***** Source data *****

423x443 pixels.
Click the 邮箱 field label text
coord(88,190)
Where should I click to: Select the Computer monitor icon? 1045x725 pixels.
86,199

*****

• Task directions: Write all of the records out again exactly.

• Answer to this task:
423x443 pixels.
Click the 邮箱 field label text
coord(88,190)
Where should I click to: Select the Computer monitor icon? 1045x725 pixels.
86,199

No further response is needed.